IEEE Trans Pattern Anal Mach Intell. 2022 Oct;44(10):5980-5995. doi: 10.1109/TPAMI.2021.3083769. Epub 2022 Sep 14.
Deep visual models are susceptible to adversarial perturbations to inputs. Although these signals are carefully crafted, they still appear noise-like patterns to humans. This observation has led to the argument that deep visual representation is misaligned with human perception. We counter-argue by providing evidence of human-meaningful patterns in adversarial perturbations. We first propose an attack that fools a network to confuse a whole category of objects (source class) with a target label. Our attack also limits the unintended fooling by samples from non-sources classes, thereby circumscribing human-defined semantic notions for network fooling. We show that the proposed attack not only leads to the emergence of regular geometric patterns in the perturbations, but also reveals insightful information about the decision boundaries of deep models. Exploring this phenomenon further, we alter the 'adversarial' objective of our attack to use it as a tool to 'explain' deep visual representation. We show that by careful channeling and projection of the perturbations computed by our method, we can visualize a model's understanding of human-defined semantic notions. Finally, we exploit the explanability properties of our perturbations to perform image generation, inpainting and interactive image manipulation by attacking adversarialy robust 'classifiers'. In all, our major contribution is a novel pragmatic adversarial attack that is subsequently transformed into a tool to interpret the visual models. The article also makes secondary contributions in terms of establishing the utility of our attack beyond the adversarial objective with multiple interesting applications.

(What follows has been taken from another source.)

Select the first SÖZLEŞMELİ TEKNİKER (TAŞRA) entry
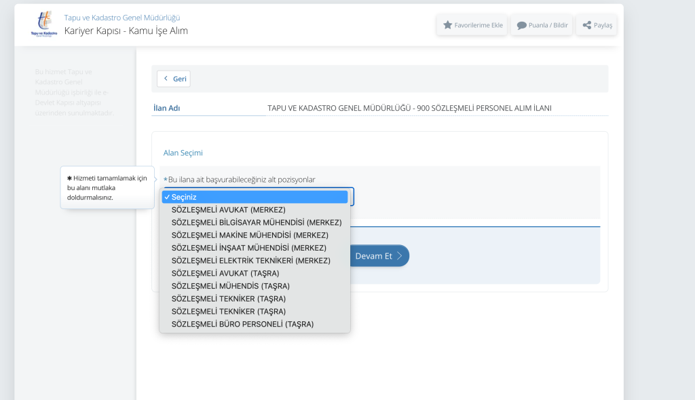228,299
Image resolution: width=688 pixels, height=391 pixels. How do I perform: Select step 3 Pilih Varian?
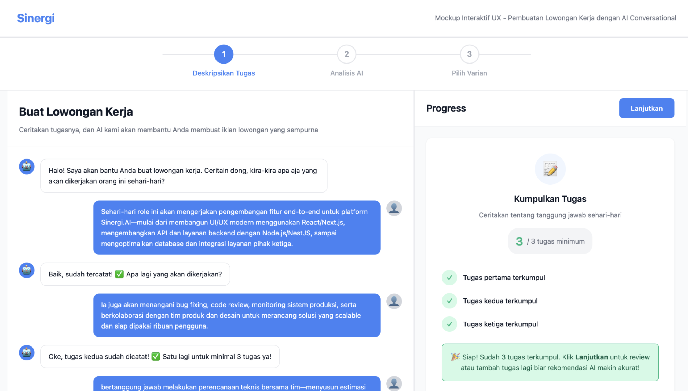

深度视觉模型容易受到输入的对抗性干扰。尽管这些信号是精心设计的,但它们在人类看来仍然像是噪声模式。这一观察结果导致了深度视觉表示与人类感知不一致的论点。我们通过提供对抗性干扰中存在人类有意义模式的证据来反驳这一观点。我们首先提出了一种攻击,该攻击可以欺骗网络将一整类物体(源类)与目标标签混淆。我们的攻击还通过来自非源类的样本限制了无意的欺骗,从而限定了网络欺骗的人类定义的语义概念。我们表明,所提出的攻击不仅导致了干扰中出现规则的几何模式,而且还揭示了有关深度模型决策边界的有见地的信息。进一步探索这一现象,我们改变了攻击的“对抗性”目标,将其用作“解释”深度视觉表示的工具。我们表明,通过仔细引导和投影我们方法计算的扰动,我们可以可视化模型对人类定义的语义概念的理解。最后,我们利用我们的扰动的可解释性特性,通过攻击对抗鲁棒的“分类器”来执行图像生成、修复和交互式图像操作。总之,我们的主要贡献是一种新颖的实用对抗性攻击,随后将其转化为解释视觉模型的工具。该文章还通过多个有趣的应用,在超越对抗性目标的方面,提供了关于我们攻击的实用性的次要贡献。